Provided text:
* Begin *

When you edit something in a View,
do you click “Apply” and “Close” in the bottom right corner of the window?

Just double checking :slight_smile:

1 Like

Missed that, thanks for the heads up.

Hello again. I kept on trying with the demo workflow, but unfortuately, I could not make it work with other datasets than the demo. Some problems and suggestions follow:

  1. On a small dataset, I’ve run the workflow for all models, considering only the topmost 5 columns -in terms of % prediction power. After 8 hours running, it is still stuck in “Training and Validating Models”. KNIME settings is Xmx is set to 16Mb, and running con an I7 CPU.

The full dataset is about 30K rows, 25 columns, all integers between 1 and 5, and a label column. I am attaching a subset of 10K rows for you to try it if possible.
preproceso.zip (98.2 KB)

  1. It would be really helpful to have a hint of workflow progress. After several hours running you don’t know where the process is standing on. A simple verbose log could do it.

  2. I ran the process again with fewer models and columns. After a while, it reaches “Download Models” phase, and then it fails. Here is the current workflow, with actual status:
    https://www.dropbox.com/sh/cbvwvvls1jmg52d/AAACy95-YlAqJRqVIsl1HU0ra?dl=0

I am also attaching the log file.
ERROR Loop End 0:680:0:915:653:716 Execute failed: Duplicate key detected: "h2o_gbm"
3_process_log.zip (1.9 KB)

Regards,
Fernando

2 Likes

Hello Paolo, any updates on this? Maybe I should create a separate incident?
Best,
Fernando

Regarding the 3rd point, it seems that the errors comes from having both cand3 and cand30 class names. The workflow uses wildcards in class names to identify relevant columns in the ROC curve computation. So a work around to make it proceed could be to add some character, e.g. '_', at the end of the class names that you have.

P.S. I imagine you meant 16GB, instead of 16MB, of available RAM :slight_smile:

3 Likes

Yes, Gb :slight_smile:
Thanks, I´ll try that!

A follow-up on 3rd point: instead of mungling with the data one can also adjust The string manipulation node (680:0:915:653), that creates the wildcard names by adding underscore (which follows the class name in all relevant strings). This ensures that cand3_* does not match to cand30_* strings.

Regarding your first observation. For your data by far the slowest is the SVM. If you drop that, then the whole workflow completes within a finite time (~1h on my laptop reducing the featureset to 5 features based on feature strength)

* End *

[Part of a data file]
* Begin *

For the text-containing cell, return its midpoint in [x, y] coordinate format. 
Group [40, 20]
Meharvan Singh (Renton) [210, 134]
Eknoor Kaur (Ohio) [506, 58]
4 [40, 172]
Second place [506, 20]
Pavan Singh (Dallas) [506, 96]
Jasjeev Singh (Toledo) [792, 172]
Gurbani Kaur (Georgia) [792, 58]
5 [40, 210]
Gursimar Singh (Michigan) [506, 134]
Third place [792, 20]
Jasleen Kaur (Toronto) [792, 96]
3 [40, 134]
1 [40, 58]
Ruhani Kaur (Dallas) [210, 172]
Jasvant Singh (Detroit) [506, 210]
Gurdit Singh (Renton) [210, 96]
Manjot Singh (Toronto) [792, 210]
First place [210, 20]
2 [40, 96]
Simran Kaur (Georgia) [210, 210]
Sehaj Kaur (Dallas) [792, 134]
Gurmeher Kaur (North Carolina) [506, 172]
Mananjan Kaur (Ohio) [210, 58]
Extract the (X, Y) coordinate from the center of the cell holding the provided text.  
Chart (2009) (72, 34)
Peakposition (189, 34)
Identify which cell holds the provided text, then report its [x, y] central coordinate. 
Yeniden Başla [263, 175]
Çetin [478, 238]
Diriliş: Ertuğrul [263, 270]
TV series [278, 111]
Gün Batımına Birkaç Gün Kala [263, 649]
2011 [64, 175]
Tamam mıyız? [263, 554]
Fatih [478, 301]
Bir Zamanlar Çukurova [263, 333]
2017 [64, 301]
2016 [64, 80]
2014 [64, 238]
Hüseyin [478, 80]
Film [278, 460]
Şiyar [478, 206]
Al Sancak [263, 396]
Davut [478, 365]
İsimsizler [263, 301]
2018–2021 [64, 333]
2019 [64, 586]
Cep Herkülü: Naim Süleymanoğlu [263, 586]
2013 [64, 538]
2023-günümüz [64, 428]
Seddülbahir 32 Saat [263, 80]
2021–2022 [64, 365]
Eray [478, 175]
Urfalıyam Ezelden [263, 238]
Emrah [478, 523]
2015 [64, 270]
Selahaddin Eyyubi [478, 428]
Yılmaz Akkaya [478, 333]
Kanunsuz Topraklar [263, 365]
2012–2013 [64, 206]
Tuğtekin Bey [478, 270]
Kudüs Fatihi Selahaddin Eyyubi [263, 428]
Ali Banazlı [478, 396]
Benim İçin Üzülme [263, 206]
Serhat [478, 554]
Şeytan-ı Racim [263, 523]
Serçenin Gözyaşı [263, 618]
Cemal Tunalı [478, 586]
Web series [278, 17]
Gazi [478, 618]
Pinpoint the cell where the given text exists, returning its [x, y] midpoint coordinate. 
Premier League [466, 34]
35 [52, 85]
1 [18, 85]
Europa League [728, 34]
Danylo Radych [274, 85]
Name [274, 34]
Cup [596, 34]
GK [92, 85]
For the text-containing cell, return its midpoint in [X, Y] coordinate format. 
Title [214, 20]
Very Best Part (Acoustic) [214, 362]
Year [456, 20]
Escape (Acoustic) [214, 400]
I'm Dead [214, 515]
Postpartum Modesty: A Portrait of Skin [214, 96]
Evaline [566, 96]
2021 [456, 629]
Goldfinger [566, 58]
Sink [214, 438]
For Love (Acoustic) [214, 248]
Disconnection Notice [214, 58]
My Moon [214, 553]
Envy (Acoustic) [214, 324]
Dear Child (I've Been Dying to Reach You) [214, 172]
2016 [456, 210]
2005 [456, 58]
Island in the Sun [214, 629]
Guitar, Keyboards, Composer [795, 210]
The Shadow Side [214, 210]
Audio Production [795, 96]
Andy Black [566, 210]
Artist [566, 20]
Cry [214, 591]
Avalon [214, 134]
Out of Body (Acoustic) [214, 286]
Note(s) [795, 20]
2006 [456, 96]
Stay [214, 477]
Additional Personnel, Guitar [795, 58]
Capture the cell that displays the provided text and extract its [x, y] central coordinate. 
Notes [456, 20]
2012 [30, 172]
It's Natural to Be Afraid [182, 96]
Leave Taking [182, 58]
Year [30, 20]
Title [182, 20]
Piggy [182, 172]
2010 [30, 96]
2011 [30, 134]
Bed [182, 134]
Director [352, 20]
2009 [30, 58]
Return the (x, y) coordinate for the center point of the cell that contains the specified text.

* End *

Jobs:
**1.** Answer the following questions about the workflow thread, one per line:
(a) How many rows and columns does the full dataset have, apart from the label column?
(b) Which two class names are said to cause the errors?
(c) Which model is named as by far the slowest for the data?
**2.** Summarize the workflow thread in two sentences.

Written responses:
**1.**
(a) About 30K rows and 25 columns.
(b) cand3 and cand30.
(c) The SVM.

**2.** A user who could not make the demo workflow work with other datasets reports a run still stuck in "Training and Validating Models" after 8 hours, suggests a simple verbose log to show progress, and describes a second run that fails at the "Download Models" phase with a duplicate key error. A reply traces the error to the class names cand3 and cand30 clashing under wildcard matching, proposes adding an underscore either to the class names or in the string manipulation node, and notes that dropping the SVM lets the workflow finish in about an hour with five features.